Declared proud mama Angela Cornetto, a 39-year-old nutritionist: “For my husband Carlo and me, this baby is the answer to our prayers – a gift from God. Having a child to love fulfills our lives. We couldn’t be happier.

Last December, according to Oggi, Dr. Basillio and his team removed an egg from Angela’s ovary. They fertilized it with Carlo’s sperm. They implanted the embryo into the womb of a 350-pount, 14-year-old bonobo from the national zoo named Minka.

Carlo and I have been trying to become parents since we were married in 2013.  I’ve had seven miscarriages. It’s been heartbreaking until now.
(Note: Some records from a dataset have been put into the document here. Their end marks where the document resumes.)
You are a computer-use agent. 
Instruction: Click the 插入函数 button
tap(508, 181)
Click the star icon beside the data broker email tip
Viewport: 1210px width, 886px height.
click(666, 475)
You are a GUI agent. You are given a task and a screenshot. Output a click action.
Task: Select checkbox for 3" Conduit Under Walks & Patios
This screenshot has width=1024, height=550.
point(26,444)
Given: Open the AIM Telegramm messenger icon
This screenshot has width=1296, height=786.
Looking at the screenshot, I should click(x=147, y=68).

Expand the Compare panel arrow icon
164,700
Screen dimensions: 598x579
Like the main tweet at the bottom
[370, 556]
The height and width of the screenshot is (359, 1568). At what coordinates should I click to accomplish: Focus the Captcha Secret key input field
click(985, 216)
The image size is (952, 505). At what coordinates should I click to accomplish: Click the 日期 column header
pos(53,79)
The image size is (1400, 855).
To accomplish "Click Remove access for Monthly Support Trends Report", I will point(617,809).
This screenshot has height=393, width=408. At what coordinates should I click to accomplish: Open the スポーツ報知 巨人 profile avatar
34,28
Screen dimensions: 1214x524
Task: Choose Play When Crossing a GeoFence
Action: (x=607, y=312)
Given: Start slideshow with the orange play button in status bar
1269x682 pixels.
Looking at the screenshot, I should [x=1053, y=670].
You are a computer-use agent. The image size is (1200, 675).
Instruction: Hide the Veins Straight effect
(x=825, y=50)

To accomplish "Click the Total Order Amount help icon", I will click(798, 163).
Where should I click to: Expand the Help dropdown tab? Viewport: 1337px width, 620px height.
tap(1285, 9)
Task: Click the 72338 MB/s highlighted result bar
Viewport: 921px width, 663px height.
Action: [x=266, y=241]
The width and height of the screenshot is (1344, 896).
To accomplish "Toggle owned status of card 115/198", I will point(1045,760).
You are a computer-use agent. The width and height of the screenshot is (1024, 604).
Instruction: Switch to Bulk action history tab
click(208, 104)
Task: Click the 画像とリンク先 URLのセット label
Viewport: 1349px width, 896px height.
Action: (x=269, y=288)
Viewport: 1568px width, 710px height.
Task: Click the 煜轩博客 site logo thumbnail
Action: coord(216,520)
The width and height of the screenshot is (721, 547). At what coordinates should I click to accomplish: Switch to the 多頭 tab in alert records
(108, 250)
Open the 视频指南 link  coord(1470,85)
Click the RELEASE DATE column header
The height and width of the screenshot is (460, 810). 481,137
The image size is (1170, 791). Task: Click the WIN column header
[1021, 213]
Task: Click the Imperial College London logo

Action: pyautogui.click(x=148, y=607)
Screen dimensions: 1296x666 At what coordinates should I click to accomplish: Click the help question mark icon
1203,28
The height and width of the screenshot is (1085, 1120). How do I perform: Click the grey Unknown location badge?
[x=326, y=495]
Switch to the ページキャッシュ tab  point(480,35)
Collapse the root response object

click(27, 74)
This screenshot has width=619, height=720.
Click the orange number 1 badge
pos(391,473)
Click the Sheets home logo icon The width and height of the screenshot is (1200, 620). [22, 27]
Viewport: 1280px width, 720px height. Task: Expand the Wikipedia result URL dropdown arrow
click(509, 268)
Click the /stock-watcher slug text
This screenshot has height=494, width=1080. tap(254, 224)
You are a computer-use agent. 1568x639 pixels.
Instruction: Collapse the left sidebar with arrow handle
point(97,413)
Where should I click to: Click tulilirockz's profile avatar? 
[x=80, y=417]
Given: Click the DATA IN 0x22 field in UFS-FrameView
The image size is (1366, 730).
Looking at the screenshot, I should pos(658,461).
I just have been unable to carry a baby,” Angela told Oggi.

Carlo, a bricklayer, explained the choice of a bonobo surrogate instead of a human female:   “I have an older sister who, like my wife, couldn’t carry her own children. She paid a woman to carry her baby, and when the child was born the woman sued to keep it.  She became attached. Angela and I – after all that we’ve been through with the miscarriages – couldn’t face any more disappointment.”

Mina was chosen to be surrogate because “she’s a very special bonobo,” said Dr. Basillio.

“She’s known as “Super-Mom’ at the zoo. She gave birth to the first of her own babies in 2015 and has since had two more of her own. Until Minka had her own pregnancies, no bonobo has been born at any zoo in Europe for 20 years.  It’s very rare for a great ape in captivity to be bred successfully.

“When it came time to deliver the Cornetto’s baby girl, we sedated Mina and then placed her under general anesthesia in an operating theater we built at the zoo for the very purpose. Mina felt no fear or pain and is recovering nicely.

“She’s a very gentle and loving animal and, in fact, we even allowed her to hold Maria so that a photograph of them could be taken.”